Rizzo spins plenty of fish tales
When it comes to Tony Rizzo and musky fishing, the numbers don’t lie.
In more than 40 years as a northern Wisconsin fishing guide, he has boated more than 1,000 muskies, including 65 trophies. He has also guided his clients to more than 3,000 muskies and has logged more than 37,000 hours in a boat.
Rizzo shared plenty of stories March 15 in New London at Musky Magic, a fundraiser for Mosquito Hill Nature Center.
The author of seven books on musky fishing, he recalled a late September fishing trip to western Ontario, Canada.
“I talked to the pilot and I said, ‘Have you had any frost this year yet?'” he said. “‘No, Tony. No frost.’ I said, ‘Have the nights been cold?’ ‘No, they’ve been in the 60s.’ We flew in, we get out of the plane, I go to stick my hand in the water. I thought we were in trouble. We got the gear ready and I went into the cabin. I said, ‘Guys, we’re in big trouble.’ ‘Why, Tony? We just got here.’ I said, ‘I just put my hand in the water and it’s 68 degrees.’ I can stick my hand in the water and I know what the temperature is.
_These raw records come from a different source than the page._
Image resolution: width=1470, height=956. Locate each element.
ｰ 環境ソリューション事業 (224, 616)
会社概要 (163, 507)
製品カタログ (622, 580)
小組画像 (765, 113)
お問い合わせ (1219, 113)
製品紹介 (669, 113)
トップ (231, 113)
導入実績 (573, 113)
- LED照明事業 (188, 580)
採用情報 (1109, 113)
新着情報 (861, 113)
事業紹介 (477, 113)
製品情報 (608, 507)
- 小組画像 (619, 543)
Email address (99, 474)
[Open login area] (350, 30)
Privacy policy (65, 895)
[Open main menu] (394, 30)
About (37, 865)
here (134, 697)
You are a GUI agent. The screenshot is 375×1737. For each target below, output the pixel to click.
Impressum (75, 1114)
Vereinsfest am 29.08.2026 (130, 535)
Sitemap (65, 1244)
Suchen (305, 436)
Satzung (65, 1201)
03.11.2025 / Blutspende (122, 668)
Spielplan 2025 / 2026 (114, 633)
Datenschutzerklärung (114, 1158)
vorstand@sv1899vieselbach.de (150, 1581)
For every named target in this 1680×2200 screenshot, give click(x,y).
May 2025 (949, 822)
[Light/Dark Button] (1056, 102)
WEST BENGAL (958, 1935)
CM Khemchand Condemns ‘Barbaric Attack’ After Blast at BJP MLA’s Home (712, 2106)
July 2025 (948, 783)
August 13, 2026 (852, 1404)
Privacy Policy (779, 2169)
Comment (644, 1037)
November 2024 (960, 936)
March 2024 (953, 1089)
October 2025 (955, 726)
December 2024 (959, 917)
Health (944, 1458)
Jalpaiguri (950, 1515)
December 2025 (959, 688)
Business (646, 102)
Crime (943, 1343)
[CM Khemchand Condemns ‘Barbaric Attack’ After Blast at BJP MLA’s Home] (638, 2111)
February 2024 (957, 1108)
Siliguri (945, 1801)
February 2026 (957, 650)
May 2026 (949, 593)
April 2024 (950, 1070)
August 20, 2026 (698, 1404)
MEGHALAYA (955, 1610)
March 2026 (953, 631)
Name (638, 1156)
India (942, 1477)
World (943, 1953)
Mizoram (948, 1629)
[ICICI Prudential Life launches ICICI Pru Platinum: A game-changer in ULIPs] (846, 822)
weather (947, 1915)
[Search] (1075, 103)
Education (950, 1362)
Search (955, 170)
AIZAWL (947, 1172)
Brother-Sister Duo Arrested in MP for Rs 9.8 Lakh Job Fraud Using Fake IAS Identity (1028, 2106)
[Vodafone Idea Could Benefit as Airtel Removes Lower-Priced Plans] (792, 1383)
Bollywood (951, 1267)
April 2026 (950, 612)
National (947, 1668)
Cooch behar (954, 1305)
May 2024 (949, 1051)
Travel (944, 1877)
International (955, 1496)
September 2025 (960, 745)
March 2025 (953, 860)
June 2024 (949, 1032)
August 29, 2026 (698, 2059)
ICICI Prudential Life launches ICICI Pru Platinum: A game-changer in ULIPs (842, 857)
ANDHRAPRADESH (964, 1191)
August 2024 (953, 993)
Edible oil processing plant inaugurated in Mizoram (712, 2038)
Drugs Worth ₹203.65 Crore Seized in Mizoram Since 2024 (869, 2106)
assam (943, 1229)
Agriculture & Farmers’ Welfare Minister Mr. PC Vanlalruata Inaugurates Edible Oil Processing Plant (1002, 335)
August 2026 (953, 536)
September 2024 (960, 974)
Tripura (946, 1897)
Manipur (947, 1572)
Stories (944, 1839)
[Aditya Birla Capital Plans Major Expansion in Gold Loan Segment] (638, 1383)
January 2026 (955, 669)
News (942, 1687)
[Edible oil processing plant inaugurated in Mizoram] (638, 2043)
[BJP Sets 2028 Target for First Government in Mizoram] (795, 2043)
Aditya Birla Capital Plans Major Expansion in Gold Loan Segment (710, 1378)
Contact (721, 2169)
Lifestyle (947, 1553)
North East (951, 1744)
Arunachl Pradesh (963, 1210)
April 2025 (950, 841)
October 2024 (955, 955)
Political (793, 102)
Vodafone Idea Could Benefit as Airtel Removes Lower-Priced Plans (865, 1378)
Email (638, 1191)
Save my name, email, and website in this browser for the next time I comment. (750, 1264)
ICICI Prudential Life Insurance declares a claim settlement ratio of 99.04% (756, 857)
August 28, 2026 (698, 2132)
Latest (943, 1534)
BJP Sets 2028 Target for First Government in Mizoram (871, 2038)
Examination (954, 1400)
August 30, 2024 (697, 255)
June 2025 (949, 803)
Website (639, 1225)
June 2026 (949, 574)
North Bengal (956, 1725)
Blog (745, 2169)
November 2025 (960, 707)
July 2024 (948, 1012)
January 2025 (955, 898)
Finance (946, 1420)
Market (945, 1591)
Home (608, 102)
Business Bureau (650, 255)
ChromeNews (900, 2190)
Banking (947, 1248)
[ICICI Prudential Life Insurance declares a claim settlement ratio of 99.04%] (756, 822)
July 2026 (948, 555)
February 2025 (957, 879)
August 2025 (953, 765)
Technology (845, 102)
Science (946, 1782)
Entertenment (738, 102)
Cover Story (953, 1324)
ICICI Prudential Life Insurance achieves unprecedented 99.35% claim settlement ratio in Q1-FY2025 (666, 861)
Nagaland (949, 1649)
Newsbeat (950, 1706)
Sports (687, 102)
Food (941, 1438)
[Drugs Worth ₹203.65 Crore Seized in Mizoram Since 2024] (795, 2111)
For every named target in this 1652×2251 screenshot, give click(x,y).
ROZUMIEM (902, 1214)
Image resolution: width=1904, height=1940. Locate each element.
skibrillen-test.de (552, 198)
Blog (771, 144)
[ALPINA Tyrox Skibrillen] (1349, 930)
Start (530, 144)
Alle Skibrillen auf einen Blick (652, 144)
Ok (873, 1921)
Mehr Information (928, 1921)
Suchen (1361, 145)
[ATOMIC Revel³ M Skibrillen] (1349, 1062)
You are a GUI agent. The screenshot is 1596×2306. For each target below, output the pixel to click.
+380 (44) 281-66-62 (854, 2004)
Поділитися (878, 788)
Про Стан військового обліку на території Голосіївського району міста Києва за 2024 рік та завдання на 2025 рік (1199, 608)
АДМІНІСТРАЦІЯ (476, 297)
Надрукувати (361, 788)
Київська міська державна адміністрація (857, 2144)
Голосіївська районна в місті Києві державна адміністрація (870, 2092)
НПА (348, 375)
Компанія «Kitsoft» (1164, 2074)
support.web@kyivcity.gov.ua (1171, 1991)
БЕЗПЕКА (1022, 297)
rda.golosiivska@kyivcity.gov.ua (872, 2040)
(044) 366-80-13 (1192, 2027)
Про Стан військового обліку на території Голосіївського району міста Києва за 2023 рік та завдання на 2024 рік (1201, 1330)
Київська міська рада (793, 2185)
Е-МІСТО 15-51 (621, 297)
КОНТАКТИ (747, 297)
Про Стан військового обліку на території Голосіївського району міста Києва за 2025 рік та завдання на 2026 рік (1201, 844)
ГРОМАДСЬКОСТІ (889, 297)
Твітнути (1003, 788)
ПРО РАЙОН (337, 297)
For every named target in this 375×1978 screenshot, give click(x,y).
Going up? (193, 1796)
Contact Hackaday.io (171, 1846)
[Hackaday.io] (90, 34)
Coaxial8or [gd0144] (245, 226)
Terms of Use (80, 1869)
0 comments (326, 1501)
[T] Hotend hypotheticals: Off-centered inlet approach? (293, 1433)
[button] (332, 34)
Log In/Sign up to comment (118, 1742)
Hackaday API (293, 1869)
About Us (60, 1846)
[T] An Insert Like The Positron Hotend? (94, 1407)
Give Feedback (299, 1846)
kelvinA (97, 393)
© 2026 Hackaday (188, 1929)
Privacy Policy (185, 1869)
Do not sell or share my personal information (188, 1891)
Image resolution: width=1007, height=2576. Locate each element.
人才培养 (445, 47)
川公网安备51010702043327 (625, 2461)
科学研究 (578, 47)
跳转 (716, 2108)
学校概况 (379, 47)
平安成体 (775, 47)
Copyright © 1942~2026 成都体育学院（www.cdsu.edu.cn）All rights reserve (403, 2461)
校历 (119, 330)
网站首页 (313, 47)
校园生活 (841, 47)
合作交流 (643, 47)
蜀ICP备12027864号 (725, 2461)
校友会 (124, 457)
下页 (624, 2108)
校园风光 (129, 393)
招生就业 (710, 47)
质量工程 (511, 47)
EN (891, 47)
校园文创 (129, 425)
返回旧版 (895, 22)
“We go fishing and the first night, Rich gets a 22-pound musky,” he added. “Maybe it won’t be too bad after all. We go out the next day and we see big fish, but they were not eating. I said, ‘Guys, these fish think it’s still summer. They’re not feeding yet.’ Three days go by and we see all kinds of big muskies, but can’t get them to hit. It’s the last day of the trip and it’s about 1 o’clock. I said, ‘Guys, this is a baseball game. We’ve had two batters up and they both struck out. The third batter is up and he’s got two strikes. That’s where we’re at.’
“Bill didn’t make five casts, folks,” he said. “He sets the hook and catches the biggest fish ever in my boat, 55 1/2 inches, 47 1/4 pounds. He took it home with him and it just goes to show you that even when it’s bad, it only takes one cast. That’s what happened.”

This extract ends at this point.